2016年のリオデジャネイロ五輪、柔道男子日本代表は全階級でメダルを獲得するという快挙を成し遂げた。
その輝かしい舞台の裏で、涙をのんだ一人の選手がいた。
「代表に選ばれず、すごく悔しかったです。でもそれは、選考会で負けた自分がダメだったから。そこで勝利すれば次につながったのに、プレッシャーに負けてしまった。体に気持ちがついていかなかったんだと思います。一つの試合の大切さを痛感しました」
豪快な一本が持ち味。66㎏級のエースといわれながらリオを逃した時、彼の心にはある思いが生まれていた。

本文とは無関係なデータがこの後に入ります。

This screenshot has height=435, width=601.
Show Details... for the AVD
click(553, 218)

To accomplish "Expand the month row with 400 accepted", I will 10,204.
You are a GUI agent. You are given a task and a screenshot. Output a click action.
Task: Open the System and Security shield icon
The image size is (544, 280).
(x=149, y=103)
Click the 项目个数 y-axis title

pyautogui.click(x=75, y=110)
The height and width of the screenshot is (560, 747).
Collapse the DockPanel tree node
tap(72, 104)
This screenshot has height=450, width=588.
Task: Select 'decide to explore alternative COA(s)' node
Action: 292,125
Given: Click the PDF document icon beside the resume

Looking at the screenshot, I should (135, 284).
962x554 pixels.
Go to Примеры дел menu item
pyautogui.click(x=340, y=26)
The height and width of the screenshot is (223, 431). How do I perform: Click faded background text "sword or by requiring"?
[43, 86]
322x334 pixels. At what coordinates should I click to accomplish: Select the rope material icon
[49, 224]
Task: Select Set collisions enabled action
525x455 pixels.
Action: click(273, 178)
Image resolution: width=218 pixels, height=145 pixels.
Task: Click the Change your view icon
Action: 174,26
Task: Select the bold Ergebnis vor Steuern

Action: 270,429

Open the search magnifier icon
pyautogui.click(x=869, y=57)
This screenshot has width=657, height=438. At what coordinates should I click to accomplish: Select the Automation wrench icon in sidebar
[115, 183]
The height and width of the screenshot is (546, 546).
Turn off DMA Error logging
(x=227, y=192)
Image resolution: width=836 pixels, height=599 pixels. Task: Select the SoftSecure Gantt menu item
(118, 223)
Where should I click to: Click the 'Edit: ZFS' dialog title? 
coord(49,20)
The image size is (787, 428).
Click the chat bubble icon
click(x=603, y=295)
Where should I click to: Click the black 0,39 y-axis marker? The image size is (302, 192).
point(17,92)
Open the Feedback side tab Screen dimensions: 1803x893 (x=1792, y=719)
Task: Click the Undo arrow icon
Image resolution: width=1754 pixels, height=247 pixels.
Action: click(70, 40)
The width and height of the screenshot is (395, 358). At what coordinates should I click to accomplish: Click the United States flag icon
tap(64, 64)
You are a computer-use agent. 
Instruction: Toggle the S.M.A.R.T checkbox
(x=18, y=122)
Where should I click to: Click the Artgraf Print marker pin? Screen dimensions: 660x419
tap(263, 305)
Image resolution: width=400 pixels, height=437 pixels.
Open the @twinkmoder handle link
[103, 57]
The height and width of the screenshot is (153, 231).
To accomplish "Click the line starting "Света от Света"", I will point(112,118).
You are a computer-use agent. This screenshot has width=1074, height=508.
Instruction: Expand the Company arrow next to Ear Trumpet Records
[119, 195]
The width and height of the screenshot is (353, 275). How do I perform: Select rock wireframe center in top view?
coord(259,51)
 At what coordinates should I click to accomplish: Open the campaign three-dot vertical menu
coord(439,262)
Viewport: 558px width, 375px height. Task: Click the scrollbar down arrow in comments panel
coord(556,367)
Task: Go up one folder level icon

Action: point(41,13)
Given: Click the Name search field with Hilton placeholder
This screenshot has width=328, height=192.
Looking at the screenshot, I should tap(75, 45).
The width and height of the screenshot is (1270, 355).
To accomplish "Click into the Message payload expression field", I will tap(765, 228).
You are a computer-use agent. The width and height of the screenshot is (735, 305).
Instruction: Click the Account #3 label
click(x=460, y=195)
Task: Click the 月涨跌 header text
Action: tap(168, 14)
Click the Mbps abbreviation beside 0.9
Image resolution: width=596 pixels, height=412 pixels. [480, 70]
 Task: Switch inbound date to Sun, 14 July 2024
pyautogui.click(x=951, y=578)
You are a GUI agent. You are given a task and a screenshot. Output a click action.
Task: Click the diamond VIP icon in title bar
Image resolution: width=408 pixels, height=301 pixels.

「この悔しさは次の東京五輪にぶつけるしかない、そう思いました。両親や高校の同級生、応援してくれる方々の言葉が支えになり、気持ちの切り替えは早くできましたね」

幼い頃から夢見てきた、五輪出場。そして「五輪の金メダルが一番欲しいもの」と、真っすぐな視線を向けて語る。
「今は、東京五輪に手が届くところまできて、夢から目標に変わりました。自分の理想は、どんな相手でも一本を決めることであり、試合でも圧倒的に勝利したい。そのために練習してきたことを信じて、自分が一番強いと思い、試合に臨んでいます。日本柔道の代表となれば、多くの人の思いを背負って試合場に立つことになる。そのプレッシャーに負けないくらい人としても成長して、『日本柔道の顔』といわれるほどの選手になりたいです。